Discuss the Mr. Payne’s history that would be pertinent to his genitourinary problem. Include chief complaint, HPI, Social, Family and Past medical history that would be important to know.
Mr. Payne is a 45-year-old male truck driver that presents with a two-week history of low back pain that radiates down his left leg to his ankle that started after lifting a box while at work. He does have a history of back pain that he states usually goes away within 2-3 days of onset. He states “this is the worst pain I have ever had. He describes the pain as sharp, stabbing and rates it a 7 out of 10 on the pain scale when at its worst. Initially he used ice and took Ibuprofen 400 mg every 6 hours for three days and then tried Naproxen 250 mg once daily for five days. He states that this initial treatment worked, but then he played softball with his daughter and pain returned and has become more constant and not relieved by medication. Pain is aggravated by any movement and sitting for long periods of time. He states that lying down relieves his pain. His job requires him to sit for long periods of time and requires lifting 20-35 pounds 4 hours a day. He has a 20-pack year smoking history but quit 2 years ago. He reports no IV or recreational drug use but does drink a “couple of beers” every now and then on the weekend. He has a history of diabetes, HTN and hyperlipidemia.

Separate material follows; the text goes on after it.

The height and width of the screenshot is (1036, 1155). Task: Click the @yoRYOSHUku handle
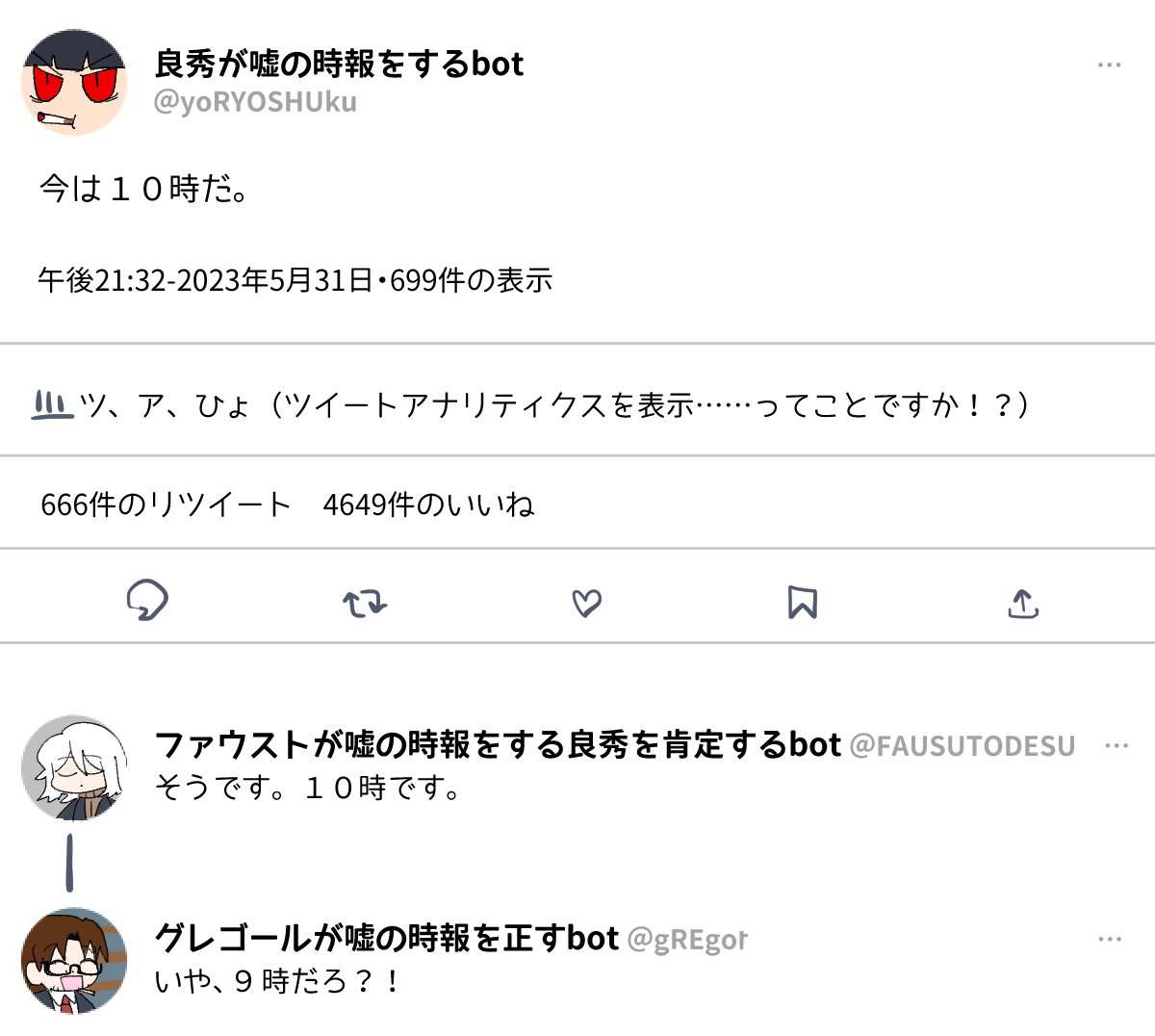click(255, 102)
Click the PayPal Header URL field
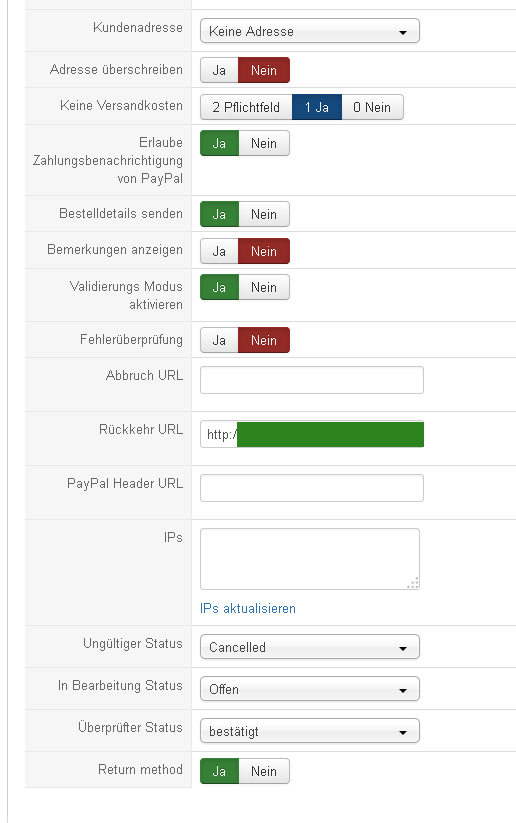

Current medications include Metformin 1000mg PO twice daily and Glyburide 10mg PO twice daily for diabetes, Amlodipine 2.5 mg PO daily and Lisinopril 40 mg PO daily for HTN, and Simvastatin 40 mg PO daily for hyperlipidemia. He reports no drug allergies. He denies any numbness or weakness in legs, urinary frequency, dysuria, problems with bowel or bladder control, fever or chills, nausea or vomiting, night pain, recent trauma, or weight loss.
Describe the physical exam and diagnostic tools to be used for Mr. Payne. Are there any additional you would have liked to be included that were not?
The physical exam of Mr. Payne included a detailed history of his pain, vital signs, auscultation of the abdomen to assess for bruit (which could indicate an abdominal aortic aneurysm), palpation of the abdomen to check for any masses or tenderness. A standing sitting and supine back exams were also performed. During the standing exam, the patient was observed for any abnormalities in gait, posture, contour, and symmetry of the back. Range of motion and palpation for tenderness were performed. The V. scoop test was also performed. This is where the patient squats from the standing position (this will relieve pain with spinal stenosis). The sitting exam assessed deep tendon reflexes, muscle strength, and sensation of lower extremities. The Supine back exam included abdomen exam, straight leg test, and FABER test to which only the straight leg raise elicited a positive response. At this time, it has only been 2 weeks since the pain has started and there are no red flags that would indicate any further testing such as fever, loss of bladder control, pain that wakes him up at night, or weight loss.